I have mentioned countless times that true career change does not happen overnight; you may run into brick walls because you either lack direct, relevant experience or you are unclear about your “ideal” new career. Talk about frustrating!
I can certainly relate to the challenge of changing careers as I consider myself to be the “ultimate career changer”.
More than 15 years ago, I discovered that there was a viable market for resume writing services. However, here I was with a fairly successful financial services career and a MBA degree, but wanting to make a bold change.
So how does an analytical, numbers-focused professional get transformed into a nationally recognized career expert with top certifications in resume writing, personal branding and career coaching (whew – that was a mouthful for even me)?
Well, it was not easy – it took a lot of hard, hard work, even more patience and the willingness to grow, one step at a time despite every hurdle and setback.

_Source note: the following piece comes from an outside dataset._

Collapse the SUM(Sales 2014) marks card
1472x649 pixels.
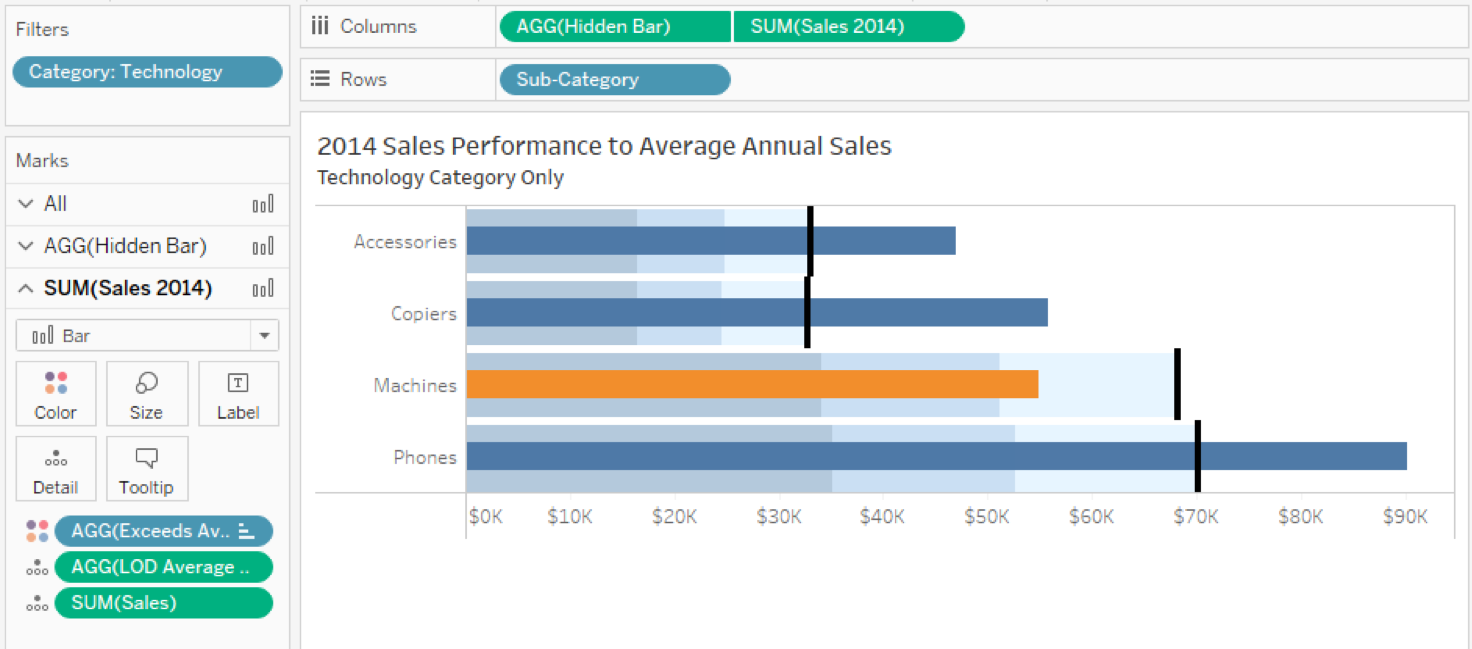(x=27, y=288)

Here a few career change strategies that I recommend:
1) Do your research and narrow down your new target career
Once I realized that resume writing was something I wanted to explore further, I started to do my homework. Apparently God, the universe, the spirit and everything else was working in my favor because one of the first books I found was called “How to start your own home-based resume writing service”. Talk about lights going on!
Saying that you want a new career to utilize your existing skills does not say anything at all.
Visit career exploration sites like O*net Online to help you dig further and identify a new profession – learn about the career thoroughly.
2) Learn from the champions in your new field/industry
My quest for new information prompted me to seek out other colleagues and identify professional organizations that assisted resume writers and career coaches to perfect their craft. Now I had access to professional development in my new field and access to seasoned resume writers.
Who in your new industry can you turn to for best practices, words of wisdom, introductions, referrals and more?
3) Start getting the word out
I remember the very first resume client I got was one of my father’s friends – ironically, I recently met him for the first time and it was great to reflect on the my humble beginnings. When you are changing careers, no-one is going to come and personally hand you a new career opportunity. Most likely, you will work hard to convince that employer to take a chance with you.
Have you identified people in your network who can be most strategic in helping you bridge the gap?
4) Be prepared and pay attention to the trends
In the early days of my business when a website was optional, but not essential, I remember a human resource professional was hesitant to retain my services because I only used newspaper advertisements. I was qualified to deliver the service, but not essentially “prepared”.
While it’s difficult to create a career-changer resume overnight, there are other things you can do to be well prepared for a new opportunity.
- Brainstorm and come up with at least three top Challenge-Action-Results career stories that would best demonstrate your transferable skills and talents to your new career
- Seek out and gain recommendations for key contacts in your new target industry (if you are really maximizing your network, you will find trusted colleagues and old friends who will vouch for you)
- Find creative ways to get involved in your new target industry – attend conferences, seminars, webinars, online forums, LinkedIn groups – remember you are getting the word out.
5) Practice patience and stay committed to the process
If you really need a job and your financial situation is at stake, then you should postpone changing careers as it really can take longer than expected…instead, consider pursuing a new certification, enrolling for a new degree, taking a series of classes or other efforts that can lead you to a new career; keep in mind that things take time.
It took several years before I was able to create an entire resume, professional biography and other career marketing materials that only reflected my experience and talents in career development.
So don’t underestimate your success with changing careers, just make sure you understand the efforts it will take to get you there.